• TASK BRIEF:
Reproduce each of the records below line by line, keeping every character unchanged.

--- Start of SUPPLIED RECORDS ---

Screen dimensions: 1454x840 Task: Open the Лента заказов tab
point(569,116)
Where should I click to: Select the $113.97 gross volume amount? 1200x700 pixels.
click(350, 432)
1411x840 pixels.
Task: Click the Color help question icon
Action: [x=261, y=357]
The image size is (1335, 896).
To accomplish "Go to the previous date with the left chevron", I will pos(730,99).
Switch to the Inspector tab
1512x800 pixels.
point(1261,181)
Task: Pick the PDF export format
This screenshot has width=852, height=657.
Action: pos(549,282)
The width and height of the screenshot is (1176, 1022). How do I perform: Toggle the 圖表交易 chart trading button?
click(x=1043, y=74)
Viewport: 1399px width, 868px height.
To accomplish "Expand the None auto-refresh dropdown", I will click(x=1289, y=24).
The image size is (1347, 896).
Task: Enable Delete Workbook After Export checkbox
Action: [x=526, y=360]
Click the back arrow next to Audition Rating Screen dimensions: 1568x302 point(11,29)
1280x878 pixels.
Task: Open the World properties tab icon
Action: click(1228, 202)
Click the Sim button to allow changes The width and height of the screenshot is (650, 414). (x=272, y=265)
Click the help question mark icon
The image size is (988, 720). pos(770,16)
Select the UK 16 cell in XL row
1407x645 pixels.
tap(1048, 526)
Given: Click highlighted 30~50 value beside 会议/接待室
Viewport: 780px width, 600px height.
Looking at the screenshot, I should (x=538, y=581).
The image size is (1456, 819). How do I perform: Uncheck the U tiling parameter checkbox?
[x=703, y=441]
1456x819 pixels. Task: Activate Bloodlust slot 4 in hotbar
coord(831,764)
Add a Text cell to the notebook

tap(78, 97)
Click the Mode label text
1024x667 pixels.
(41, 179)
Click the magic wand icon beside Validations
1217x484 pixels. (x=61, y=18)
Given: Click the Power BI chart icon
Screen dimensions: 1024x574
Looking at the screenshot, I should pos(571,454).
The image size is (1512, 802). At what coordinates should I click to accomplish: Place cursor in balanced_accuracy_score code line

--- End of SUPPLIED RECORDS ---

• SOLVED EXERCISE:
Screen dimensions: 1454x840 Task: Open the Лента заказов tab
point(569,116)
Where should I click to: Select the $113.97 gross volume amount? 1200x700 pixels.
click(350, 432)
1411x840 pixels.
Task: Click the Color help question icon
Action: [x=261, y=357]
The image size is (1335, 896).
To accomplish "Go to the previous date with the left chevron", I will pos(730,99).
Switch to the Inspector tab
1512x800 pixels.
point(1261,181)
Task: Pick the PDF export format
This screenshot has width=852, height=657.
Action: pos(549,282)
The width and height of the screenshot is (1176, 1022). How do I perform: Toggle the 圖表交易 chart trading button?
click(x=1043, y=74)
Viewport: 1399px width, 868px height.
To accomplish "Expand the None auto-refresh dropdown", I will click(x=1289, y=24).
The image size is (1347, 896).
Task: Enable Delete Workbook After Export checkbox
Action: [x=526, y=360]
Click the back arrow next to Audition Rating Screen dimensions: 1568x302 point(11,29)
1280x878 pixels.
Task: Open the World properties tab icon
Action: click(1228, 202)
Click the Sim button to allow changes The width and height of the screenshot is (650, 414). (x=272, y=265)
Click the help question mark icon
The image size is (988, 720). pos(770,16)
Select the UK 16 cell in XL row
1407x645 pixels.
tap(1048, 526)
Given: Click highlighted 30~50 value beside 会议/接待室
Viewport: 780px width, 600px height.
Looking at the screenshot, I should (x=538, y=581).
The image size is (1456, 819). How do I perform: Uncheck the U tiling parameter checkbox?
[x=703, y=441]
1456x819 pixels. Task: Activate Bloodlust slot 4 in hotbar
coord(831,764)
Add a Text cell to the notebook

tap(78, 97)
Click the Mode label text
1024x667 pixels.
(41, 179)
Click the magic wand icon beside Validations
1217x484 pixels. (x=61, y=18)
Given: Click the Power BI chart icon
Screen dimensions: 1024x574
Looking at the screenshot, I should pos(571,454).
The image size is (1512, 802). At what coordinates should I click to accomplish: Place cursor in balanced_accuracy_score code line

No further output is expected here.